Security Implications of Windows Access Tokens

A white paper has been published by Luke Jennings of MWR InfoSecurity which discusses the security exposures that can occur due to the manner in which access tokens are implemented in the Microsoft® Windows Operating System.

A brief overview of the intended function, design and implementation of Windows access tokens is given, followed by a discussion of the relevant security consequences of their design. More specific technical details are then given on how the features of Windows access tokens can be used to perform powerful post-exploitation functions during penetration testing, along with a basic methodology for including an assessment of the vulnerabilities exposed through tokens in a standard penetration test.

Discussion is also included about why many corporate environments (assessed during penetration tests conducted by MWR InfoSecurity) have been found to not be operating in a manner which limits the risk of such issues. Finally, best practice advice is given on how to defend against these attacks.
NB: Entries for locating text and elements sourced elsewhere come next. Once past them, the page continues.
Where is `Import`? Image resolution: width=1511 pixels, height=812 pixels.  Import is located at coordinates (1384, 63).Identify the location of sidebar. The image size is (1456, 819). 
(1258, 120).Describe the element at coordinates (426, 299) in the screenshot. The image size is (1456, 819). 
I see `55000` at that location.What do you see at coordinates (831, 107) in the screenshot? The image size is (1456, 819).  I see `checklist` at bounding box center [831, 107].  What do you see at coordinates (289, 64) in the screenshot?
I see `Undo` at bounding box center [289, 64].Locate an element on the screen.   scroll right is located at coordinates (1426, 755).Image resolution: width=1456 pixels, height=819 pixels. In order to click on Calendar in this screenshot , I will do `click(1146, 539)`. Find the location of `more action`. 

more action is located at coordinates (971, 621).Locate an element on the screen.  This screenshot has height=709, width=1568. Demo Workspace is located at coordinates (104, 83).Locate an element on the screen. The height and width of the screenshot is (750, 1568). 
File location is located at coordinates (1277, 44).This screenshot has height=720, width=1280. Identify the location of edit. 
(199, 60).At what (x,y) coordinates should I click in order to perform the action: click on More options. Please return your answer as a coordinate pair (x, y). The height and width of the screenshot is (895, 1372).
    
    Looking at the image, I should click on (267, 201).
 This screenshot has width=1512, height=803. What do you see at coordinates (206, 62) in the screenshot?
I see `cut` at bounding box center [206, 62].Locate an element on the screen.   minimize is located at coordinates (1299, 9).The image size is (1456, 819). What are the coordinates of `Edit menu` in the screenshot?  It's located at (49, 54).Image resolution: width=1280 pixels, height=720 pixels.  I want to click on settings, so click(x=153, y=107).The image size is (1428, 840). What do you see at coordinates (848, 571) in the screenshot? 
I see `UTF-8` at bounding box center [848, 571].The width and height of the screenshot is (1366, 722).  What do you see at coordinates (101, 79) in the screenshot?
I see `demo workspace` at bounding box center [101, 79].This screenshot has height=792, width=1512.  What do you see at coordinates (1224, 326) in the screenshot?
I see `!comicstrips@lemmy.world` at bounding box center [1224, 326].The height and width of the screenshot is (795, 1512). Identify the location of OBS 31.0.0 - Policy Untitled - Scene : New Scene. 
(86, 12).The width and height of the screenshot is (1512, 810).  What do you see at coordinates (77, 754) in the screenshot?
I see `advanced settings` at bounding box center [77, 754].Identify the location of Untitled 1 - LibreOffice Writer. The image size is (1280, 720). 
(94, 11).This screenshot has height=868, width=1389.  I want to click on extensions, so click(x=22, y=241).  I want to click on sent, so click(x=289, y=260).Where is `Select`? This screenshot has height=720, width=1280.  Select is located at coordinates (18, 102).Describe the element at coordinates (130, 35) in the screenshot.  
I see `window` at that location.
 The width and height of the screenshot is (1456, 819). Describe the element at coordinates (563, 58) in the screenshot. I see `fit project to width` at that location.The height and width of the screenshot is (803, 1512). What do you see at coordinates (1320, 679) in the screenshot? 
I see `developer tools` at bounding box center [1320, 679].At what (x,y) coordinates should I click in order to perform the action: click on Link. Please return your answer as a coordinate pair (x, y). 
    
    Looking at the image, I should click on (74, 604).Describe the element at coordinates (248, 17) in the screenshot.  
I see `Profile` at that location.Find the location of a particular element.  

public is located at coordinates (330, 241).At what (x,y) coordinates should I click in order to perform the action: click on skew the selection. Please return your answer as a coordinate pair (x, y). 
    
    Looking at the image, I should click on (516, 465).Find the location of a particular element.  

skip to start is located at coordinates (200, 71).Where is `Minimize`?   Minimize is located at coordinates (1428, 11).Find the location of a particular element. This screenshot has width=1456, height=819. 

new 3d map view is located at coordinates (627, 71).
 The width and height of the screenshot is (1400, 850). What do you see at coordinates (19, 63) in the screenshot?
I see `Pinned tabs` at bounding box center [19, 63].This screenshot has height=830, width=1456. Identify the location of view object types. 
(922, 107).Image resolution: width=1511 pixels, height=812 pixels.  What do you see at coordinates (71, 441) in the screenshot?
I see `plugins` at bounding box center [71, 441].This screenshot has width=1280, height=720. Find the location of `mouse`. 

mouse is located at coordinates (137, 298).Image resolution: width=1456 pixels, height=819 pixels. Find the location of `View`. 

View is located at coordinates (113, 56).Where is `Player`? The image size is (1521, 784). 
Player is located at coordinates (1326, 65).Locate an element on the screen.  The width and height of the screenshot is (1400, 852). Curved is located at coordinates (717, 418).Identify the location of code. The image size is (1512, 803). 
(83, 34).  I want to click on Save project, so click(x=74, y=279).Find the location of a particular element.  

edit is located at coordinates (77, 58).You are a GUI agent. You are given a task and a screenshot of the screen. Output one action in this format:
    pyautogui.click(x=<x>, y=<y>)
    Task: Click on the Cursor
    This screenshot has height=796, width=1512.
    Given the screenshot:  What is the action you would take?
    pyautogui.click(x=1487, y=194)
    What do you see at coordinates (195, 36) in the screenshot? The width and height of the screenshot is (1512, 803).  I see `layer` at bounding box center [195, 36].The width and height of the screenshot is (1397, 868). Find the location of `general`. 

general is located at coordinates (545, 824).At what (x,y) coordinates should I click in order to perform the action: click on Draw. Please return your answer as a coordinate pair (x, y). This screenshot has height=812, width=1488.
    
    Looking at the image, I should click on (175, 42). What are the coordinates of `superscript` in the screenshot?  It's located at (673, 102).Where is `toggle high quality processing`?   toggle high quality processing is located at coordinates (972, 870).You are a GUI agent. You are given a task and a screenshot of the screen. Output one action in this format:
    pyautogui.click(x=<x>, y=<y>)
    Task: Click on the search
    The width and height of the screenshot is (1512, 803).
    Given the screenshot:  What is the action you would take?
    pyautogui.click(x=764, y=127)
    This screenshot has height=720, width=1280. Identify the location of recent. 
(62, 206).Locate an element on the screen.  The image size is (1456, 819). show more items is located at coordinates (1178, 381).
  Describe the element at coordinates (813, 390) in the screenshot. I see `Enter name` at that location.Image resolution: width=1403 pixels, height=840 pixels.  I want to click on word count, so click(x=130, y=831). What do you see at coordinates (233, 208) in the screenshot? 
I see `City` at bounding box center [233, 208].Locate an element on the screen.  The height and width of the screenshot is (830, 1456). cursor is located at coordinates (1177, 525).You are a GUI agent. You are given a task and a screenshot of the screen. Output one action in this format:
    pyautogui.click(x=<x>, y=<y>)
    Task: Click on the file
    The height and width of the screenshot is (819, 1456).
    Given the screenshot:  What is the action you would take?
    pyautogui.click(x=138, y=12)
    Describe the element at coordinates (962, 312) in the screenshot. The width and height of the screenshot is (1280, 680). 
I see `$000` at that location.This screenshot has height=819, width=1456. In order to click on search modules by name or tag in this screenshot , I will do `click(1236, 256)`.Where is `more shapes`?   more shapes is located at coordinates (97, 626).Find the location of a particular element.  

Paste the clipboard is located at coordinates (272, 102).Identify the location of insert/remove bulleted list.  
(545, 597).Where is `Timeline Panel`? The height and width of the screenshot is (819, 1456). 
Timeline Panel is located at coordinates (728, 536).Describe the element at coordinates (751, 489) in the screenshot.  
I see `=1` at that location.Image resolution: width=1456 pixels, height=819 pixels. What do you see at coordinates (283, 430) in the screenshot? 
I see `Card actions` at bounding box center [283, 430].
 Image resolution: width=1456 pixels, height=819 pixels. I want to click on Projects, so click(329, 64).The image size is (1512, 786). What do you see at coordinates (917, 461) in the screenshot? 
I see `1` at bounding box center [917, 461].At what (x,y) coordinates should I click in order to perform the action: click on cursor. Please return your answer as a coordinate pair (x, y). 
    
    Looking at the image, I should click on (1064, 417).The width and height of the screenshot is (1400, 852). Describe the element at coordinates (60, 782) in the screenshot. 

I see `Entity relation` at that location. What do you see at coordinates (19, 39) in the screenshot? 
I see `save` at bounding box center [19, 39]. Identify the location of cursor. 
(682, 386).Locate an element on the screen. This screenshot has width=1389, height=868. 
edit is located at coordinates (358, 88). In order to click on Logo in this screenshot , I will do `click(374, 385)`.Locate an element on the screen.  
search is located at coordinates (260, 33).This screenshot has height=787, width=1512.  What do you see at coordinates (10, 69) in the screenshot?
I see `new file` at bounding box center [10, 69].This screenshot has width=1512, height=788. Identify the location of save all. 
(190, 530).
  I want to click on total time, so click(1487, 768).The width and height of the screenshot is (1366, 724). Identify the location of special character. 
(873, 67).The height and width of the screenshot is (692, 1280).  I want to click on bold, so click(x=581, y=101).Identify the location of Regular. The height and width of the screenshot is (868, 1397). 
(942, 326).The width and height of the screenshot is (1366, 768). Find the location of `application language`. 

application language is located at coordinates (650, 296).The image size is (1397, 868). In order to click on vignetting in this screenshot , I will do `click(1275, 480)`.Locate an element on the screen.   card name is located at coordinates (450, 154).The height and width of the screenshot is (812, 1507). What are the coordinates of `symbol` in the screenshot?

It must be noted that the security issues discussed in this white paper do not represent a flaw in the Microsoft® Windows Operating System but are an expected consequence based on the design and implementation of Windows access tokens. The important point is that many corporate environments do not account for these issues within their security strategy and, consequently, the controls in many of these environments are not sufficient to withstand the techniques discussed here.

Additionally, it is acknowledged that the security implications of Windows access tokens have been discussed before both in general terms and to different degrees of technical detail. This document is not intended to present such discussions as being fundamentally new; instead it is intended to collate some of the existing knowledge, introduce some new findings and to demonstrate why many years after the general principles discussed were highlighted, many corporate environments are still vulnerable to these issues.

The paper is based upon research originally presented by the author at Defcon 15 and Chaos Computer Congress (CCC) 2007.